235 A.D. 109 | N.Y. App. Div. | 1932
Plaintiff testified that she .purchased a ticket at Utica, N. Y., to ride to New York city on a bus operated by defend
Taking plaintiff’s story at its full value, when the bus driver placed the suitcase in the rack inside the bus in full view of plaintiff — not checking the suitcase or otherwise assuming complete control or dominion over it — defendant did not become a bailee of the article for hire or otherwise. No situation was brought about such as those illustrated in the cases involving losses of property by passengers on steamboats or Pullman cars, where hand baggage is placed for safe-keeping during the whole or a portion of a trip in the possession and under the control of a carrier’s employees. (Goldstein v. Pullman Co., 220 N. Y. 549; Adams v. N. J. Steamboat Co., 151 id. 163.) The case is distinguishable also from Hasbrouck v. N. Y. C. & H. R. R. R. Co. (202 N. Y. 363) for there the trainman, acting within the scope of his customary employment, was the custodian of plaintiff’s baggage for a considerable period of time during which property was abstracted from the suitcase. The proof here goes no further than to show that the driver of the bus did nothing more for plaintiff than he did for other passengers, i. e., place her suitcase in an open rack, instead of leaving her to do so herself, and then remove her baggage from the bus at the terminal point of the journey as a favor, an act not proved to have been a part of the accommodations paid for, nor even to have been customarily done. No bailment, custody or control was proved Such that the loss of the suitcase could be fairly attributed to negligence for which the company would be hable. No possession so exclusive as to make defendant an insurer is claimed. The relations between the parties are quite similar to those involved in Union Pacific R. R. Co. v. Grace (22 Wyo. 452), where relief was denied plaintiff.

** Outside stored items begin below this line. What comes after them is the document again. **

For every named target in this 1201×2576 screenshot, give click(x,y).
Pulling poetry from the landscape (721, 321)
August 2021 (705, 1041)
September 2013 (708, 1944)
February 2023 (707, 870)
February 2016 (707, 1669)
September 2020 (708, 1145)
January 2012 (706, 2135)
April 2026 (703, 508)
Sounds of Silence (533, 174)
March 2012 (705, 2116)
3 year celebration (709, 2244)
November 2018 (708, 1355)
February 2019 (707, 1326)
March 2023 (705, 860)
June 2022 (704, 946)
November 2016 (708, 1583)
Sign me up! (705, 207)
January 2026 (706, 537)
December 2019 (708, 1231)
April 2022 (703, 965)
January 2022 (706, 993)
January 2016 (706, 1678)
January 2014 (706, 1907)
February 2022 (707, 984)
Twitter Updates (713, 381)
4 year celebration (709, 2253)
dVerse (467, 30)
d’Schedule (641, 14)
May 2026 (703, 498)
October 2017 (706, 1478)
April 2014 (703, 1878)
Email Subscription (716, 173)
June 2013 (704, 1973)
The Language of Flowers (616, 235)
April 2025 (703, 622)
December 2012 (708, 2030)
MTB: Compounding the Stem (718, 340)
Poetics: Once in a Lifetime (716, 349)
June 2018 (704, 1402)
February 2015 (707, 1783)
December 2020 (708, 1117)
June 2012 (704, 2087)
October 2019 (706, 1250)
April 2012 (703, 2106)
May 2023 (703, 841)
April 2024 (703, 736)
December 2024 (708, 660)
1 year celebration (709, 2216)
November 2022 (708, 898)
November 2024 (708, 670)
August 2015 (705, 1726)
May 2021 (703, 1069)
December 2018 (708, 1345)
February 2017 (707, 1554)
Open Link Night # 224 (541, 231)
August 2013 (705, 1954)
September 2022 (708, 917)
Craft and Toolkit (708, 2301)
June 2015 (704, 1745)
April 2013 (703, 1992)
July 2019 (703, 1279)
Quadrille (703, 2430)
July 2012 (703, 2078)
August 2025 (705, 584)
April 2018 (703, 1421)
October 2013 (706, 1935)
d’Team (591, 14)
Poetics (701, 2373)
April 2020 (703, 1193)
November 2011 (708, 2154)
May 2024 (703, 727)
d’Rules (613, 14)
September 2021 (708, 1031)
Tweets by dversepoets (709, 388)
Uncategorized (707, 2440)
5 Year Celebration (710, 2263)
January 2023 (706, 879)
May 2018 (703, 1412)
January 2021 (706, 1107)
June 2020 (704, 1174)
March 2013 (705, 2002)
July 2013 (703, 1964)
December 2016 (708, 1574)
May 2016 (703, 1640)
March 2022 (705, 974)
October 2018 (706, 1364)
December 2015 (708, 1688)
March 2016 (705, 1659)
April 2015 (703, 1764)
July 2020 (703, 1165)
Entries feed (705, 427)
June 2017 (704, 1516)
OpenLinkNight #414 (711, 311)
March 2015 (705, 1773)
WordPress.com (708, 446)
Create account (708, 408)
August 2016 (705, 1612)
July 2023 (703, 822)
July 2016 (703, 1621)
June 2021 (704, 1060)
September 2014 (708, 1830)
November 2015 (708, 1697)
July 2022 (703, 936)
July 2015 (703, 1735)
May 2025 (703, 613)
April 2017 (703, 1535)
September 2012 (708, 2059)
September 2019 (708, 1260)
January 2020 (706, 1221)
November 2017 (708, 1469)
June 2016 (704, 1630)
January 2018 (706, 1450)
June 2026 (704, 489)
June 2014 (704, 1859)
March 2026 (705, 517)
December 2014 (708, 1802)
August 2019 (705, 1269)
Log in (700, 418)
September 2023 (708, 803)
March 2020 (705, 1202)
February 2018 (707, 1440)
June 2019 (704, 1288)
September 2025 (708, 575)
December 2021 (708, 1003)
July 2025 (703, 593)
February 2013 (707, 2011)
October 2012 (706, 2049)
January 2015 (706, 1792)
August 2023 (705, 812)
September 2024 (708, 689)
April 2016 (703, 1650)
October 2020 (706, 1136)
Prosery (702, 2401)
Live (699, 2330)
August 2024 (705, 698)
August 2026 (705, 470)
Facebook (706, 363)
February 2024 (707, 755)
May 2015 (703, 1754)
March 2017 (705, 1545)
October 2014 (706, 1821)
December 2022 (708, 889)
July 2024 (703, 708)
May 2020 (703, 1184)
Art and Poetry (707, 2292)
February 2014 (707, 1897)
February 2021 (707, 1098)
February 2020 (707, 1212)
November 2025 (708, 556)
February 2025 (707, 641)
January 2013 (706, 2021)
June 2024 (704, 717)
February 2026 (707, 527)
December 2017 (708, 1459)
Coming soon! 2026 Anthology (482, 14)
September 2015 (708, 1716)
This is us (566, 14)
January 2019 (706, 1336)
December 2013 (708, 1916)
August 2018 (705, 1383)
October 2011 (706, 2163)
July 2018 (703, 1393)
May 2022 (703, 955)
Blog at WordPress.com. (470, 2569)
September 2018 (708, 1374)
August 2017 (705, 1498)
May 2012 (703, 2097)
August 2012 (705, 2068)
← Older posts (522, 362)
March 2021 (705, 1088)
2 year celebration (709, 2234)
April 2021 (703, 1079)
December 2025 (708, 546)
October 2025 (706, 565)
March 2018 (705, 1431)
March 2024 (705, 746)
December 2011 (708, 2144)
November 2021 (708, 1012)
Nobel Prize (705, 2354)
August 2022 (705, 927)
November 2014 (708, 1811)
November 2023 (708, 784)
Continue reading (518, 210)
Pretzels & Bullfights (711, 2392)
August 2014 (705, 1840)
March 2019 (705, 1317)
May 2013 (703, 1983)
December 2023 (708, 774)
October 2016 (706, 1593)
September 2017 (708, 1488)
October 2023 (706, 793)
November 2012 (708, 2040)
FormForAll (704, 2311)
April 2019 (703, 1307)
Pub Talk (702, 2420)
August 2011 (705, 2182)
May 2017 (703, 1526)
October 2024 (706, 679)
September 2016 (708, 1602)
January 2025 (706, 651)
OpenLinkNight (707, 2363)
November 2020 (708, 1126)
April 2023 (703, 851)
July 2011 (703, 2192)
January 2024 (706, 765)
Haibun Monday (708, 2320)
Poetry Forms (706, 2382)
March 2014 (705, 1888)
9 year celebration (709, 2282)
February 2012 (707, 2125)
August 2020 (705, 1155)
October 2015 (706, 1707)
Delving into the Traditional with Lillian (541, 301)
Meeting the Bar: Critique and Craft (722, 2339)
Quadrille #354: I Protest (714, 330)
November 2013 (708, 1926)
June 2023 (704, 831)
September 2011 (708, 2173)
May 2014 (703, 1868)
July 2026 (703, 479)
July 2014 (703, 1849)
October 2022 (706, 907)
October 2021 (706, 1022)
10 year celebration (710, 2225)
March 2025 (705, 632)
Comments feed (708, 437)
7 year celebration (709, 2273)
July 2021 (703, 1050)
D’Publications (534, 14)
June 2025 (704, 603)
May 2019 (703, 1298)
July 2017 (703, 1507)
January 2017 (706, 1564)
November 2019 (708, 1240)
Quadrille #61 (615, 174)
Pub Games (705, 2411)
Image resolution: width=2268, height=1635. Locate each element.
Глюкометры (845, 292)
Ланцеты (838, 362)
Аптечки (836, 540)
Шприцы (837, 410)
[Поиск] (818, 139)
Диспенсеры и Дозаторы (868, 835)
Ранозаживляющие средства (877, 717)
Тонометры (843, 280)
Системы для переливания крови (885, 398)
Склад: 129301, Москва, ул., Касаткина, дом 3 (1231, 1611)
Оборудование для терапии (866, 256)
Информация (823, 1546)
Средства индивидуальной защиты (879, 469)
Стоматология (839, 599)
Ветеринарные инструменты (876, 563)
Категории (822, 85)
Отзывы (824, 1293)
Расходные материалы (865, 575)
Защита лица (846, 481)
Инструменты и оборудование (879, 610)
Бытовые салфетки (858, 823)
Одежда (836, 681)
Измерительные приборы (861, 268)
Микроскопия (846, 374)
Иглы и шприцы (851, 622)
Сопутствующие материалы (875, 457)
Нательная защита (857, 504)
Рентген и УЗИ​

All concur, except Thompson, J., who dissents and votes for affirmance on the ground that when plaintiff boarded defendant’s bus the driver required her to deliver her suitcase to him and he deposited it in a compartment of the bus provided for the storage and carriage of baggage, which was not connected with or in sight of the seat occupied by plaintiff. Upon plaintiff’s arrival at her destination the driver directed her and other passengers to alight and announced that their baggage would be delivered to them upon identification. In such circumstances the evidence presents a fair question of fact upon the liability of the defendant to the plaintiff for negligence. (Holmes v. North German Lloyd S. S. Co., 184 N. Y. 280, 283.) Present — Sears, P. J., Taylor, Edgcomb, Thompson and Crosby, JJ.
Judgment and order reversed on the law, with costs, and complaint dismissed, with costs.